Большинство судей в деле о компьютерных данных сочло, что нарушение приобретает более вопиющий характер в силу того, что некоторые данные, выбранные для анализа (такие, как религия и происхождение) являются факторами, на основании которых абзац 3 статьи 3 Основного закона запрещает дискриминацию; и что, помимо этого, место проживания является фактором, связанным с правом на неприкосновенность жилища, предусмотренным абзацем 1 статьи 13. А Э. Хаас, например, сочла эти ссылки неубедительными и не относящимися к делу. В пользу такого подхода можно привести один убедительный аргумент. Утверждение о том, что основные права создают вокруг себя некую «зону полутени» — сферу, где право не применяется, но все-таки имеет определенную силу, — и что пересечение такой зоны с «зоной полутени» другого права может привести к нарушению права, ведет к состоянию
неопределенности. Возможность ссылаться на основные права в ситуациях, которые имеют к ним совсем не значительное отношение, может дискредитировать саму идею основных прав.
Важным представляется вопрос о том, какие ограничения могут быть наложены на государство в отношении того огромного количества персональных компьютерных данных, которые были им накоплены в последние годы. Если снова обратиться к примеру Великобритании, то Закон о защите данных 1998 года регулирует обработку81 таких данных и применим к некоторым видам информации, находящейся в распоряжении государственных органов (статья 1).
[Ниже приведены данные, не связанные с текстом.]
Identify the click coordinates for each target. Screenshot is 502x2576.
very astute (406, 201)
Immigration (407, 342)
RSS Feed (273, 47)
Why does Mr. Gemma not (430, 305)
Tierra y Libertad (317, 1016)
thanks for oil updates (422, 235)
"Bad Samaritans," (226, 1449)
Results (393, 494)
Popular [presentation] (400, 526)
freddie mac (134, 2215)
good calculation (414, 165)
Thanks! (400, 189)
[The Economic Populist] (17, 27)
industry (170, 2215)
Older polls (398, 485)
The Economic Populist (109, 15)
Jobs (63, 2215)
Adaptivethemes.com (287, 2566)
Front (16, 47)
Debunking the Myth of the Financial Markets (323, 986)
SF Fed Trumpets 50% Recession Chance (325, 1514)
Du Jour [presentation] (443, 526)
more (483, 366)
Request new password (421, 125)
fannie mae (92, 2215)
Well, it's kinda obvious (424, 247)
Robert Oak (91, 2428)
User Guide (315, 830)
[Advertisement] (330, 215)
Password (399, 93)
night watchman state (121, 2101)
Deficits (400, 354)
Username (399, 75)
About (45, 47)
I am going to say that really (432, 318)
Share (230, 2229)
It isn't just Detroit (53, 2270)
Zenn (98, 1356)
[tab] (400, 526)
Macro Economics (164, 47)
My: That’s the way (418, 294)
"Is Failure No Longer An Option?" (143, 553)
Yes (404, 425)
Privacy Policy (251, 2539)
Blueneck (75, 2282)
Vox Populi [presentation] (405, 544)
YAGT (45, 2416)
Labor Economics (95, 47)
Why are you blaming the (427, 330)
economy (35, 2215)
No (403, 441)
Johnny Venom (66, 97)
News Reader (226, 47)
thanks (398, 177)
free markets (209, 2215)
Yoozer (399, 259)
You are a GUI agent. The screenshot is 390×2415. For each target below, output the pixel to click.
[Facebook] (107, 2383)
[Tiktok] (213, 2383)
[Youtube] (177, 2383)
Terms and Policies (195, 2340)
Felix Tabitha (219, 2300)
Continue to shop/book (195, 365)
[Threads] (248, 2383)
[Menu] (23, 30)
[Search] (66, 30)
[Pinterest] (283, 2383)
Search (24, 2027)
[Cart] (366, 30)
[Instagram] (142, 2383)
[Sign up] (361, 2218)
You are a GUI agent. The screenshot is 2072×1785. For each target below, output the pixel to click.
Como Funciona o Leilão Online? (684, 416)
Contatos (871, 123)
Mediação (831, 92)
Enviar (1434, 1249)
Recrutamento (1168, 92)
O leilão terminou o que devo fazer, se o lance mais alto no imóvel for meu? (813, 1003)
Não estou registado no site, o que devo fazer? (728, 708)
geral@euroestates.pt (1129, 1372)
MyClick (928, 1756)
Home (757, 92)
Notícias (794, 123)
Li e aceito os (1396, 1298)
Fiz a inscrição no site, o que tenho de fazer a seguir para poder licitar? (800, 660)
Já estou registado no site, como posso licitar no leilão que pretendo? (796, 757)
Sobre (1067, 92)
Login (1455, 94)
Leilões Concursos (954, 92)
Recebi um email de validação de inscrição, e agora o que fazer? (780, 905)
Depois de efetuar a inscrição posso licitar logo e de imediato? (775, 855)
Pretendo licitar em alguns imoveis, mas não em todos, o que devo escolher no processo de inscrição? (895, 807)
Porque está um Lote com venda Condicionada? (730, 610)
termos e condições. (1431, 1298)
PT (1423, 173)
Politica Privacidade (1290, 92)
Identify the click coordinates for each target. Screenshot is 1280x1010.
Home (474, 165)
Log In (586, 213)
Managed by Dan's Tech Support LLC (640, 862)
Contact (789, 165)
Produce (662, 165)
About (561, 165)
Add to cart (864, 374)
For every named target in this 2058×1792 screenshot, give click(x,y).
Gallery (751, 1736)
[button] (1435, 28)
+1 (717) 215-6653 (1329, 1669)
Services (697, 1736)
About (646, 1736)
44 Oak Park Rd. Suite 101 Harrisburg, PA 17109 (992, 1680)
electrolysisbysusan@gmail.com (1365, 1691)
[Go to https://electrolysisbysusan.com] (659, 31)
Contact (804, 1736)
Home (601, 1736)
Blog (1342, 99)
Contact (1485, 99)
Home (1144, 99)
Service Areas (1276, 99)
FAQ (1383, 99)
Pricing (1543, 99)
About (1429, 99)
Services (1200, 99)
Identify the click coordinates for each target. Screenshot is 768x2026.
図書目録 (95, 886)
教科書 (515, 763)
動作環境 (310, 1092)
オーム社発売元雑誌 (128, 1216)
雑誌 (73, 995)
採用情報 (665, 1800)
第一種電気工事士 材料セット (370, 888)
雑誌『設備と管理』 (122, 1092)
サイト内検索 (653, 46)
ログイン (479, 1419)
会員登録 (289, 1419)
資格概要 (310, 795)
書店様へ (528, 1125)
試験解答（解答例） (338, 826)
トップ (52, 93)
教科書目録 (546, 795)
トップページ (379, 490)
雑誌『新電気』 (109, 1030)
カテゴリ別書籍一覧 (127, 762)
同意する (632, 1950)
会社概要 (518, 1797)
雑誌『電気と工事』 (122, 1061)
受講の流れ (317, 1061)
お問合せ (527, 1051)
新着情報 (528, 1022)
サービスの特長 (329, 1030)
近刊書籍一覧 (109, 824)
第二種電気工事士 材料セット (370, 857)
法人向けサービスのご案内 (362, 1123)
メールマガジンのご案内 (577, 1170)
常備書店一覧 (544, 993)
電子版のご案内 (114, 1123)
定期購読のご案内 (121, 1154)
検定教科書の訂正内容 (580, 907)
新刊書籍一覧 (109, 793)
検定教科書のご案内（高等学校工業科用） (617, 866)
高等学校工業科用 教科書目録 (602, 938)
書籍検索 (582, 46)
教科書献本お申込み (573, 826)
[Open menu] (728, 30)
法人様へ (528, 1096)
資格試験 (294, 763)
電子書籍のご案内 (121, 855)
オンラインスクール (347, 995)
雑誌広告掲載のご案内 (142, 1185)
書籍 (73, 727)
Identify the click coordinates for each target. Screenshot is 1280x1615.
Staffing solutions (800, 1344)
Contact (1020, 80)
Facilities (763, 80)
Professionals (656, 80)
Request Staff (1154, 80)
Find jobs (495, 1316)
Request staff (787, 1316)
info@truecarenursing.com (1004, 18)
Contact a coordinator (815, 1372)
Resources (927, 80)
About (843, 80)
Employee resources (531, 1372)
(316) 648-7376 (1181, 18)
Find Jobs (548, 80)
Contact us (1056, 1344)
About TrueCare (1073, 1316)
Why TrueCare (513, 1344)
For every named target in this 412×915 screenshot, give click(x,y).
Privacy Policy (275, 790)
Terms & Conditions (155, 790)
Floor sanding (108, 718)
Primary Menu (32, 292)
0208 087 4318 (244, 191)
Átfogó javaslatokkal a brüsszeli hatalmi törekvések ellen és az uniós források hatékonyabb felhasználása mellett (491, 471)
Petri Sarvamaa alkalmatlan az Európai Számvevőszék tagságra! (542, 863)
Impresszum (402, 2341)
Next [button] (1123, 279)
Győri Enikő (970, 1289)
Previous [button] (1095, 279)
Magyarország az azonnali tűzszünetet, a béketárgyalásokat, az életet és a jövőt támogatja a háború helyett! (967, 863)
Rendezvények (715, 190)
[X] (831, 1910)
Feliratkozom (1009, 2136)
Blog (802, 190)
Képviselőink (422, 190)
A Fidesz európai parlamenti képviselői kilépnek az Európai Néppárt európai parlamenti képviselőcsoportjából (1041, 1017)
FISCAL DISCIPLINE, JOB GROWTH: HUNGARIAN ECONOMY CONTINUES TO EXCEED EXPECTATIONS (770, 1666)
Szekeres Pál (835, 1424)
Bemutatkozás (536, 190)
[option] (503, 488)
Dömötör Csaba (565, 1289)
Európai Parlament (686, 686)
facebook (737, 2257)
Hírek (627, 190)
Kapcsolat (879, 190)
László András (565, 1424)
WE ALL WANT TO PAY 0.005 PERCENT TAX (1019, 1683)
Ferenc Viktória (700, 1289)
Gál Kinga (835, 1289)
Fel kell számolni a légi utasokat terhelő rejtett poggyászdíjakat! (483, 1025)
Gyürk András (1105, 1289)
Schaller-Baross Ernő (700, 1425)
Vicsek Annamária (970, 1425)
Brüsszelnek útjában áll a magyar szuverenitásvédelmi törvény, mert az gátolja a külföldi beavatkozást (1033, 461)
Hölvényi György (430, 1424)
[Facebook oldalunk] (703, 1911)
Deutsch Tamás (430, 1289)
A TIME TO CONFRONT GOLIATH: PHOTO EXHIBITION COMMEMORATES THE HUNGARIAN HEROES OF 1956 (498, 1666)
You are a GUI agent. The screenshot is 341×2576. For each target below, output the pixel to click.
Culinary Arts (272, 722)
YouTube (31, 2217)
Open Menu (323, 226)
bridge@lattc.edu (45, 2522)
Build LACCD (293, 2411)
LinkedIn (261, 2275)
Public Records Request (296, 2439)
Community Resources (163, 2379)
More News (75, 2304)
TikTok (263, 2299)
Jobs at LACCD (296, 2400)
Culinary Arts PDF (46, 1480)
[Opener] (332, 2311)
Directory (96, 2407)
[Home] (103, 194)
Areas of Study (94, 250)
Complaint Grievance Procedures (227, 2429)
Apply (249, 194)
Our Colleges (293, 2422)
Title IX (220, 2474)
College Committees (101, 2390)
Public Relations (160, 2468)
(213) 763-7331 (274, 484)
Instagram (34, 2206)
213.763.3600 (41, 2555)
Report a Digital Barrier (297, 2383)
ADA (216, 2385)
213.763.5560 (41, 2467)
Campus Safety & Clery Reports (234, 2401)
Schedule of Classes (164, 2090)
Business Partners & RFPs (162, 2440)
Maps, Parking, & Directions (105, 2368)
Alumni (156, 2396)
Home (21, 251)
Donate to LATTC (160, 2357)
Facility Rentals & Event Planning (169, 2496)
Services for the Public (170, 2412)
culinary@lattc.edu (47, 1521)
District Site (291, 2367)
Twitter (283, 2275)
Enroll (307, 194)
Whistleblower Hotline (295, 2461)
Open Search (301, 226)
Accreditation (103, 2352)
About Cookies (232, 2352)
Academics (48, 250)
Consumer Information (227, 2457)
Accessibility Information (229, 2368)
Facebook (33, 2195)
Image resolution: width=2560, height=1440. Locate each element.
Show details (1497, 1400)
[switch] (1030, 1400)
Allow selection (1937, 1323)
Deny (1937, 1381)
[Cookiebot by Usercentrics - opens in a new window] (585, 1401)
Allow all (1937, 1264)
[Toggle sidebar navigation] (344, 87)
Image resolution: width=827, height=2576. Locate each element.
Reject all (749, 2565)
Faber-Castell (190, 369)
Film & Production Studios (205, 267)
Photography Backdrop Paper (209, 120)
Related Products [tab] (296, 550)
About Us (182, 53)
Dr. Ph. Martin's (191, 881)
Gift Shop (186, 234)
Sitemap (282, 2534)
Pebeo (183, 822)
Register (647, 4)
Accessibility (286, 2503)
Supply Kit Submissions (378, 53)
Некоторые данные относятся к «персональным данным деликатного свойства», в частности данные о расе или этническом происхождении, а также вероисповедании (статья 2). Согласно первому принципу защиты данных, изложенному в этом законе82, обработка данных должна отвечать требованиям справедливости и законности. По общему правилу, обработка данных о лице возможна, только если лицо выразило на это свое согласие, однако установлен ряд исключений, например, в случае исполнения полномочий Короны, министра Короны, иных министров83. Согласно второму принципу обработки данных84, сбор личных данных возможен, только если это необходимо для достижения законной цели, а их обработка не может производиться способом, не совместимым с такими целями. Выделяются категории данных, на которые указанное требование не распространяется, например, в части, касающейся обеспечения национальной безопасности (статья 28). В любом случае, поскольку британское правительство продемонстрировало свое намерение позволить расширение масштабов обмена данными между государственными органами85, кажется маловероятным, что в Великобритании будет установлено какое бы то ни было правовое ограничение в отношении компьютерного анализа данных, подобное тому, которое представлено в решении Федерального конституционного суда Германии. Конечно, возможно введение каких-то ограничений в соответствии со статьей 8 европейской Конвенции о защите прав человека и основных свобод, устанавливающей право на личную жизнь.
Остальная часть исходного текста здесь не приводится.